If the modern consumer economy can be said to have a starting date, 1925 is as good a choice as any. In that year, George and John Hartford began to steer their company onto a dramatically new course, one that sought growth and profitability by emphasizing low costs, low prices, and high volume. In restructuring the Great Atlantic & Pacific Tea Company, they transformed both the nature of retailing and the expectations of the American shopper. The Hartfords’ organizational changes created a retailing behemoth whose size was almost beyond comprehension and touched off a quarter century of political and legal warfare over the role of small business in the American economy.
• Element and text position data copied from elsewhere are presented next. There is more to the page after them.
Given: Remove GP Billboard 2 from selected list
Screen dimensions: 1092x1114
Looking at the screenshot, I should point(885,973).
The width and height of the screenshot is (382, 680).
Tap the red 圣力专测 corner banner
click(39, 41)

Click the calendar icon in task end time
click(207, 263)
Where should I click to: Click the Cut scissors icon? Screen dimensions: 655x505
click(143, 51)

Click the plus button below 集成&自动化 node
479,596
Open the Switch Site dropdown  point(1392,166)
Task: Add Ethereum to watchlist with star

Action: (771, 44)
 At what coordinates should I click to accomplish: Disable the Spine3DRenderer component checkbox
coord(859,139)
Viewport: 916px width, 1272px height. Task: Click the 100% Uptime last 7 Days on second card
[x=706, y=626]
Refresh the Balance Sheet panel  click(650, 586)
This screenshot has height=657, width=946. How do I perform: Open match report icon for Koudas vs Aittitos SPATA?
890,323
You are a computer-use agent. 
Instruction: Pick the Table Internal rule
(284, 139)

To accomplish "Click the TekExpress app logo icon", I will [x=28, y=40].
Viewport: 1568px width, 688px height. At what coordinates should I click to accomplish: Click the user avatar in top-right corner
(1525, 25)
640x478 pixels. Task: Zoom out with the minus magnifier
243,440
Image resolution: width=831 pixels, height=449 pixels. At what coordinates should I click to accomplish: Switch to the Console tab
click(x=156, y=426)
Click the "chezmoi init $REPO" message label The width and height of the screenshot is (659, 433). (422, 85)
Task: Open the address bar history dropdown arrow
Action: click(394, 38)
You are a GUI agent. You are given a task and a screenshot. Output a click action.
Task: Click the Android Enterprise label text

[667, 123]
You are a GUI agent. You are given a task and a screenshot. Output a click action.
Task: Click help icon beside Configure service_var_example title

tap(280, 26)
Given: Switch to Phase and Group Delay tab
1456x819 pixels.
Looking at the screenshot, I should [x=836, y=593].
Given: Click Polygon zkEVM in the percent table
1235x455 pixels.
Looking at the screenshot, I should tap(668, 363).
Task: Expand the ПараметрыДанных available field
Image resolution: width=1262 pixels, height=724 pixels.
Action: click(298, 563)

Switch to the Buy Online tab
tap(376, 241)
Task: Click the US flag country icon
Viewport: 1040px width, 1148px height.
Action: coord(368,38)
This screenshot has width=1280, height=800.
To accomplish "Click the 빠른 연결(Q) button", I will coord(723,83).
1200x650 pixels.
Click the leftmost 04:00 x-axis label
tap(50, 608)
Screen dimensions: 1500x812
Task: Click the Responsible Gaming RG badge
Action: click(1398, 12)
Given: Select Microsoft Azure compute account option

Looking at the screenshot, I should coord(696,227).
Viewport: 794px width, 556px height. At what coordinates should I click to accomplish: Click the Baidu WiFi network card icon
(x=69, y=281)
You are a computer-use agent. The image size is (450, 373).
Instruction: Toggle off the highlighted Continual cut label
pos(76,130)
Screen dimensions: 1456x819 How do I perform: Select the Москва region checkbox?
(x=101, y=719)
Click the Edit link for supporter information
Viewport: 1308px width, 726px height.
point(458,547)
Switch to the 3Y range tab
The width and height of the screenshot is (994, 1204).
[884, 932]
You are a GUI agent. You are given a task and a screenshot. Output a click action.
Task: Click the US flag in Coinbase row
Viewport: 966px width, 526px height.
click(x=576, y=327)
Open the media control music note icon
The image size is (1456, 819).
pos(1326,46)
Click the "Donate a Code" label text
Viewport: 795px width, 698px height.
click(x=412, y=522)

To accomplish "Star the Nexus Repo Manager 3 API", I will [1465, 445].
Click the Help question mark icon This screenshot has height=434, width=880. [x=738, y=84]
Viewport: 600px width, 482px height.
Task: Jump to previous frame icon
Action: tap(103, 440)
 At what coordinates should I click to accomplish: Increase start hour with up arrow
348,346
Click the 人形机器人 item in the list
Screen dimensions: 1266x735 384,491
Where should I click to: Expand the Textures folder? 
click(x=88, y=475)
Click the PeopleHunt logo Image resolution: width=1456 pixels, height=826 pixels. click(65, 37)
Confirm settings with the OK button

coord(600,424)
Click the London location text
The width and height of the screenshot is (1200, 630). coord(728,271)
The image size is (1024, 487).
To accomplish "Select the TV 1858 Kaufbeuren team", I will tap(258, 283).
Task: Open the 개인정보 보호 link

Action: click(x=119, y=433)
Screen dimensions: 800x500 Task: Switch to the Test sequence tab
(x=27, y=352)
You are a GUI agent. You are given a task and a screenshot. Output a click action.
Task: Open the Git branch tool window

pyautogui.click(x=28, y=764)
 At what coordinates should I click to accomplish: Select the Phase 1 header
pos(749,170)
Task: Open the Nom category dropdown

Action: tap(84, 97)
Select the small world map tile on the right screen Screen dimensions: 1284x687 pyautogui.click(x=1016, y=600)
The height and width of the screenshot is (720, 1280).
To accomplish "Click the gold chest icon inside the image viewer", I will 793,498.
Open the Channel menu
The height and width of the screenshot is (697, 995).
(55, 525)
The Hartfords’ initiatives were in tune with the spirit of the times. In January 1925, the Chamber of Commerce of the United States gathered two hundred executives in Washington for the first National Distribution Conference. The featured speaker was Herbert Hoover, the secretary of commerce and the man who had mobilized the American food distribution system to feed a starving Europe in the wake of the world war. Hoover, an engineer by training, had spent years trying to standardize everything from typing paper to bricks in order to improve the efficiency of the manufacturing sector. Although far from being a socialist, he believed that capitalism naturally led to so much diversity as to create inefficiency. “The only case where unlimited diversification seems justified is padlock keys,” Hoover said. Government, he asserted, could make the capitalist system more productive by helping businesses agree on standard products and procedures that would eliminate unnecessary costs. Now he was turning his engineer’s eye to America’s wholesale and retail trades, and he did not like what he saw. Those thousands of tiny wholesalers and retailers that made up the distribution system meant waste and inefficiency, and the public was paying for it. He called on businesses to standardize their products, their record-keeping systems, and their freight handling. If products could move more efficiently from producer to consumer, Hoover insisted, farmers and manufacturers would earn more profit, consumers would save money, and the country would prosper as workers shifted from distribution to more productive activities.